In conjunction with Airbus UK, Electroimpact has
developed a mobile automated drilling system for the
A380 undercarriage area. The system can drill up to
1.25-inch diameter holes in one shot. Similar in design
to a five-axis post mill, the system can be transported to
multiple work zones using an adapted stacking crane.
2003-01-2940
Automated Wing Drilling System for the A380-GRAWDE
Scott Hogan, John Hartmann, Brent Thayer and Jack Brown
Electroimpact Inc, USA
Ian Moore, Jim Rowe and Mark Burrows
Airbus UK
The system has been termed the GRAWDE for Gear Rib
Automated Wing Drilling Equipment.
INTRODUCTION
The GRAWDE is a wing-drilling machine specifically
designed for operations in the gear rib area of the A380
wing. The machine drills fastener holes for the purpose
of fastening the gear rib reinforcing through the skin into
the rib spar structure matrix. Fastener holes in this area
of the wing are as large as 1 inch in diameter and 4
inches deep. Manually cutting these large holes is a
multi-step process using numerous pneumatic drill
motors and drill templates. In the assembly jig, this area
of the wing extends just below factory floor level. High
fastener density, numerous drill motors and templates,
and restricted worker access to the reinforcing area for
the workers creates a rate-limiting step in the wing
assembly process. The GRAWDE was designed to
address these challenges.
The key design features of the GRAWDE are:
1. Reduce labor and decrease production time by
replacing the multi step manual drilling process
with single step CNC drilling process.
2. Increase hole quality and significantly decrease
rework with automated drilling.
3. Maximize machine utilization by providing
functionality to move machine into multiple
parallel workzones.
4. Machine fits into an envelope, which allows
manual work access with or without the machine
in place.
5. Adaptive feedback provides real time
countersink depth compensation on faceted
surfaces.
MANUAL PROCESS
In the wing assembly jig, the A380 wing is fixtured
trailing edge down with the gear rib area extending
below factory floor level. A permanent reinforcing plate
is fastened over the lower wing skin and extends from
the aft tip of the wing box up to the rear spar. The 2
meter wide reinforcing plate provide structural support to
the main landing gear. The surface area of this region of
the wing amounts to approximately four squares meters
and contains approximately 250 fasteners; the majority
over 0.75 inches in diameter.
DRILL TEMPLATES
Figure 1 - Drill jig on A340 gear rib area
To achieve proper hole placement using manual
processes, drill jigs like the one shown in Figure 1 are
used. Each manual drill template consists of a
machined aluminum plate with various drill and fixture
bushings. The templates are located and fastened to
the wing skin through backdrilled holes. Due to the area,
size of fasteners, and size of the drill motors, the drill
templates are large, complex and labor intensive to use.

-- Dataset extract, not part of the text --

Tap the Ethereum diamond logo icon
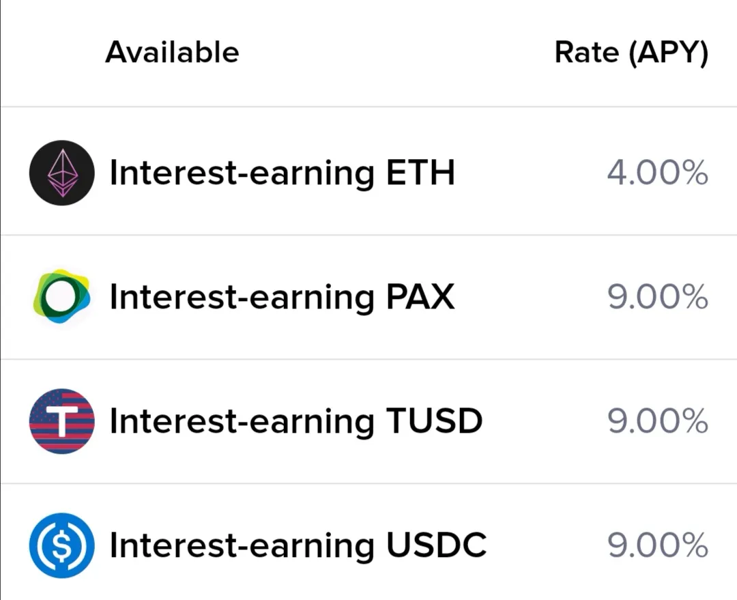The width and height of the screenshot is (737, 600). pyautogui.click(x=61, y=173)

Figure 2 - Pneumatic drill and template
Fastener pitches are too close for the required drill
bushing diameters, which results in multiple templates
for a given area due to the overlap. These templates
are sometimes referred to as half templates as they are
used in pairs to place alternating holes.
The manual drilling technology is not suited for
accurately and efficiently cutting large holes in a single
pass. One hole may require as many as five tool
changes. The hole is started with a small pilot and then
stepped up to the final size. The hole is finished with a
final ream and countersink pass. Table 1, below, shows
a sample drill sequence for a .871-inch diameter hole.

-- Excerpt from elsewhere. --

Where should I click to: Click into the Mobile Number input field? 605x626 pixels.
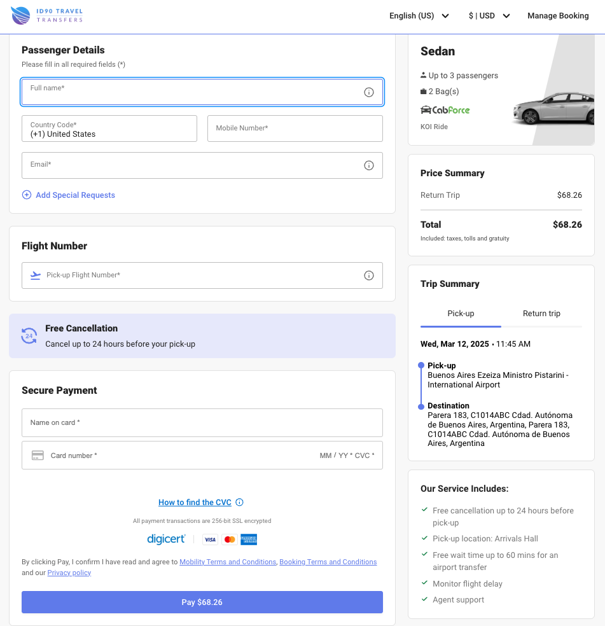(x=295, y=129)
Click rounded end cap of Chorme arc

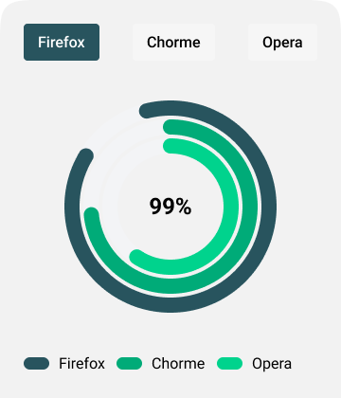pos(92,215)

Each drill size uses a dedicated drill motor, which
represents a significant cost element. As shown in the
table below, several types of drill motors may be used
for a single hole. Figure 2 shows a sample drill motor
and template. Drilling these large holes manually can be
a time consuming process and may sometimes require
rework.
Table 1 Example drill step sequence
Hole - .871 Stack - 2.6
Step Tool Description Machine Type
1 DRILL - NON / PILOTED Positive Feed
2 CORE DRILL - NON / PILOTED Positive Feed
3 REAMER - NON / PILOTED Positive Feed
4 BACK SPOTFACE CUTTER RACKFEED
4 SPOTFACE ARBOR
5 COUNTERSINK - FORWARD / PILOTED RACKFEED
6 COUNTERSINK - FORWARD / PILOTED Pistol
6 ARBOR - COUNTERSINK CUTTER
7 GAUGE, PLUG
WORKER ACCESS
The gear rib area has limited access in the assembly jig.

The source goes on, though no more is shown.